Figure 6.

The p.Gly2891Asp protein has residual ATM kinase activity and a higher level of expression than the protein expressed from the c.1A>G mutation. (A) ATM protein without tags. ATM protein expression after zinc induction in the LCL stably transfected with pMEP4-ATM constructs was very low. Overexposure of the western blot showed that the c.1A>G derived protein (1A>G, lane 4) is truncated and accumulates to a lower level relative to the wt protein (pTAM2, lane 2) or the p.Gly2891Asp protein (8672G>A, lane 5). No ATM protein was expressed from the LCL transfected with vector alone (pMEP4, lane 3). Aprataxin was used as a loading control. (B) ATM protein with N-terminal tags. The induced levels of both wt protein (pTAM2, lane 2) and p.Gly2891Asp protein (8672G>A, lane 4) were increased when the ATM constructs were N-terminally tagged (compare with Supplementary Figure 2A).
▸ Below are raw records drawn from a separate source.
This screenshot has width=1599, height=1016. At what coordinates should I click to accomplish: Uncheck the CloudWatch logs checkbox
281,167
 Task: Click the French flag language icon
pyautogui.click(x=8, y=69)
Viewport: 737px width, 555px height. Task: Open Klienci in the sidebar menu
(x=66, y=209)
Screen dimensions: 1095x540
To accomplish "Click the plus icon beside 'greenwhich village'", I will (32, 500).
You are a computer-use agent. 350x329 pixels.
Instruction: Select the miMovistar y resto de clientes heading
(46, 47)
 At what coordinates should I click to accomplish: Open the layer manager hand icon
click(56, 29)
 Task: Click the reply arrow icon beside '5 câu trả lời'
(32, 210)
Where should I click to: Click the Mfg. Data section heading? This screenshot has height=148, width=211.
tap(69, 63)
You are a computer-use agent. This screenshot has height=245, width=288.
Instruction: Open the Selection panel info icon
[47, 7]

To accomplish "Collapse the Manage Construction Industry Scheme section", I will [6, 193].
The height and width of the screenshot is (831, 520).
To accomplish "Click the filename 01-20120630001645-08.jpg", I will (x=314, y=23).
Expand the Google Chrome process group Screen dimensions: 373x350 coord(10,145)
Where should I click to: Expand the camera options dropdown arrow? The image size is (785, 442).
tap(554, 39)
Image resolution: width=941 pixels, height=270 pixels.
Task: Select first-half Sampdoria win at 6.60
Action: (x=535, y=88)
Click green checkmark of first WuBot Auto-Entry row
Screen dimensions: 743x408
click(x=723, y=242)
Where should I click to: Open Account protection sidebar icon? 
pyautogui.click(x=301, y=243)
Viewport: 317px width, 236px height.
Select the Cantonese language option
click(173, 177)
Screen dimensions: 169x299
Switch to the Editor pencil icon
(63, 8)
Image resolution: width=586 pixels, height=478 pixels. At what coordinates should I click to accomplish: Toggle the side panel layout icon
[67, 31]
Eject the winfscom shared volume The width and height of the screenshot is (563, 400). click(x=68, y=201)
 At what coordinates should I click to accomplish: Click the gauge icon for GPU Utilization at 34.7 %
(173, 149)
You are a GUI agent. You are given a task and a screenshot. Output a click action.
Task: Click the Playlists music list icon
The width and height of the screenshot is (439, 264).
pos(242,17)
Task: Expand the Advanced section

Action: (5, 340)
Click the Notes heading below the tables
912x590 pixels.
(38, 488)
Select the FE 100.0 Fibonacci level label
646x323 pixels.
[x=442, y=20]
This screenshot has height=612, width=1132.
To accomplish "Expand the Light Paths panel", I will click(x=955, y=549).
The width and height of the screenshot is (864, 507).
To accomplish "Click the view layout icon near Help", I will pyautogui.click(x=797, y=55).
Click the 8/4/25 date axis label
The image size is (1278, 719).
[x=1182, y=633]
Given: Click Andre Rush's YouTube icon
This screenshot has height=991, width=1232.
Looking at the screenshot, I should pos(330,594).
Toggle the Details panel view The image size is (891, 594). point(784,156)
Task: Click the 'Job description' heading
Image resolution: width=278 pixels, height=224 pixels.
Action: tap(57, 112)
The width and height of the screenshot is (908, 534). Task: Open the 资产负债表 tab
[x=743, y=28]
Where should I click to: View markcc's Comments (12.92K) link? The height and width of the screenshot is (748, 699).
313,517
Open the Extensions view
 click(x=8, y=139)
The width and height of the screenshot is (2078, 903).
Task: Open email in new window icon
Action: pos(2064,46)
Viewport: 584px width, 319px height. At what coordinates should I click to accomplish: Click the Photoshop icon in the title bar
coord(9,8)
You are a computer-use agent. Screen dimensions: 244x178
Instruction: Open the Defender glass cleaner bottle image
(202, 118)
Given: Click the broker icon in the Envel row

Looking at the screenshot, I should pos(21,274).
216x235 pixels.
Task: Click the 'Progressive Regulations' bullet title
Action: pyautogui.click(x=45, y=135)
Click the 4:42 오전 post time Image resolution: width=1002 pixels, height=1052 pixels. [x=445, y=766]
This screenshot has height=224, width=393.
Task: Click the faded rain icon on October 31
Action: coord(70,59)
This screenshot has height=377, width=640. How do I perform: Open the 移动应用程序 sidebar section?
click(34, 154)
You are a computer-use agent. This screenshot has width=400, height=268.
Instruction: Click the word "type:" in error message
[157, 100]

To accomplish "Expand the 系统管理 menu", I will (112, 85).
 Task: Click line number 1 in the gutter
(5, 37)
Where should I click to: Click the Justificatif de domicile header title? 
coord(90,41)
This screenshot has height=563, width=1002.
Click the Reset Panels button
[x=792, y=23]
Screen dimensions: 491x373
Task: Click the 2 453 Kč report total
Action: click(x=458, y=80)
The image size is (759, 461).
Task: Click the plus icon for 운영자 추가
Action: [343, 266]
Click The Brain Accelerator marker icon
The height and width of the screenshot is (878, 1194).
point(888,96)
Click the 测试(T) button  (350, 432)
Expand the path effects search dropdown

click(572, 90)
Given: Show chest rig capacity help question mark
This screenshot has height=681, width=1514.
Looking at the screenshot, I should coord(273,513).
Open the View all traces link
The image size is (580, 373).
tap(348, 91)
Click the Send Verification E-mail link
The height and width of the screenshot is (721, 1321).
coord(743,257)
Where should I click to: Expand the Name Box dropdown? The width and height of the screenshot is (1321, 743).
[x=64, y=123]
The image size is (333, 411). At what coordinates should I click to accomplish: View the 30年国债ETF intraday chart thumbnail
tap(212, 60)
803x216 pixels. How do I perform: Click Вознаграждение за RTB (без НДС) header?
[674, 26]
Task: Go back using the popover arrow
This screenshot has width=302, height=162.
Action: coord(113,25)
The p.Gly2891Asp (8672G>A) protein was expressed at a similar level to the wt protein. Aprataxin was used as a loading control. (C) Comparison of ATM kinase activity in lysates from LCLs stably transfected with pMEP4-ATM wt (pTAM2), pMEP4-ATM 8672G>A (8672G>A) or pMEP4 vector alone (pMEP4) all with N-terminal tags. Expression of the p.Gly2891Asp (8672G>A) protein (lane 5) was comparable to that of wt ATM (pTAM2, lanes 1 and 7). The p.Gly2891Asp (8672G>A) protein autophosphorylated Ser1981 following IR (lane 6) to levels comparable to that of ATM wt protein (lanes 2 and 8). Levels of IR-induced phosphorylation of ATM targets Smc1, KAP-1 and Nbs1 by the p.Gly2891Asp (8672G>A) protein were substantially lower than those for the ATM wt protein (lanes 2 and 8) but higher than for vector alone.